(Supplied material Opens)
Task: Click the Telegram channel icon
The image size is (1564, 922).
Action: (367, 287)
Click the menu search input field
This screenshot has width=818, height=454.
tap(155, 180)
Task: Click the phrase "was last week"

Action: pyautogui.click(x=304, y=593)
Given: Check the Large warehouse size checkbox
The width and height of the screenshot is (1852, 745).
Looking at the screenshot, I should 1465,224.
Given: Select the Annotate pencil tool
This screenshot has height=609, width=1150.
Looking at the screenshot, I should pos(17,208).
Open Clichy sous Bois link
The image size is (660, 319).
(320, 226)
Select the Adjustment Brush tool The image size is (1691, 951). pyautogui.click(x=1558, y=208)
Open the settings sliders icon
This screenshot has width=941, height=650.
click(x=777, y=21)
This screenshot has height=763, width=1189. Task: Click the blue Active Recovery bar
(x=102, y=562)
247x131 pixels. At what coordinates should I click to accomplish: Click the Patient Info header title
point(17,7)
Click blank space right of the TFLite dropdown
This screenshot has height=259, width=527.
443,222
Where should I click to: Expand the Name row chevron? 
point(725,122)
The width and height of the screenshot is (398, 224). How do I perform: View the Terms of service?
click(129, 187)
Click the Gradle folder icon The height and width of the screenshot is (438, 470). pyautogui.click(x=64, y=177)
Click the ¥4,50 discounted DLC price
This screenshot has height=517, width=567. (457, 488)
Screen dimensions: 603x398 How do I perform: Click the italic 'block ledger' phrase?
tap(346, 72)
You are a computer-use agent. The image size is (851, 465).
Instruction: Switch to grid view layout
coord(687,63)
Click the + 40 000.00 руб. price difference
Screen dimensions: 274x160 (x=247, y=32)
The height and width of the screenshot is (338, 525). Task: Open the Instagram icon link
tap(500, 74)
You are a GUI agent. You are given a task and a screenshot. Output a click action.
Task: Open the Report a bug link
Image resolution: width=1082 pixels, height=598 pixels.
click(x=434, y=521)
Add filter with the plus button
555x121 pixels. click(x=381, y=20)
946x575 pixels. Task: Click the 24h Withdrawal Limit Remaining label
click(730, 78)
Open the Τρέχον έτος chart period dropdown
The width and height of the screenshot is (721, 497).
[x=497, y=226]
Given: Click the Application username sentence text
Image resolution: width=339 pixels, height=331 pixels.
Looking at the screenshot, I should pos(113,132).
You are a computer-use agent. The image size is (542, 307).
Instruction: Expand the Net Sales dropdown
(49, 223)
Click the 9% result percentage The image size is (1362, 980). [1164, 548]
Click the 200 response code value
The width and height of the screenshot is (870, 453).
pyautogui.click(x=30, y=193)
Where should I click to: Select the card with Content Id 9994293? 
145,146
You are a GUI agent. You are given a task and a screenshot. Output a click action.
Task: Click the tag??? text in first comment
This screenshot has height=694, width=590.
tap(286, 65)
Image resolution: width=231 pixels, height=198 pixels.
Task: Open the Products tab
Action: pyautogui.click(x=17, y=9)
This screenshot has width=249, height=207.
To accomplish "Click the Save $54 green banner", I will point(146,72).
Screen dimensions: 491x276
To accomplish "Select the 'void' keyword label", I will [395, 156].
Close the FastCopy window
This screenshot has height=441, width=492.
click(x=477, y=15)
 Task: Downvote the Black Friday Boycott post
(Supplied material Closes)
## What you need to do
All lines of the records above that contain the word "text" are to be copied out.

## Response to the exercise
Given: Click the Application username sentence text
Task: Click the tag??? text in first comment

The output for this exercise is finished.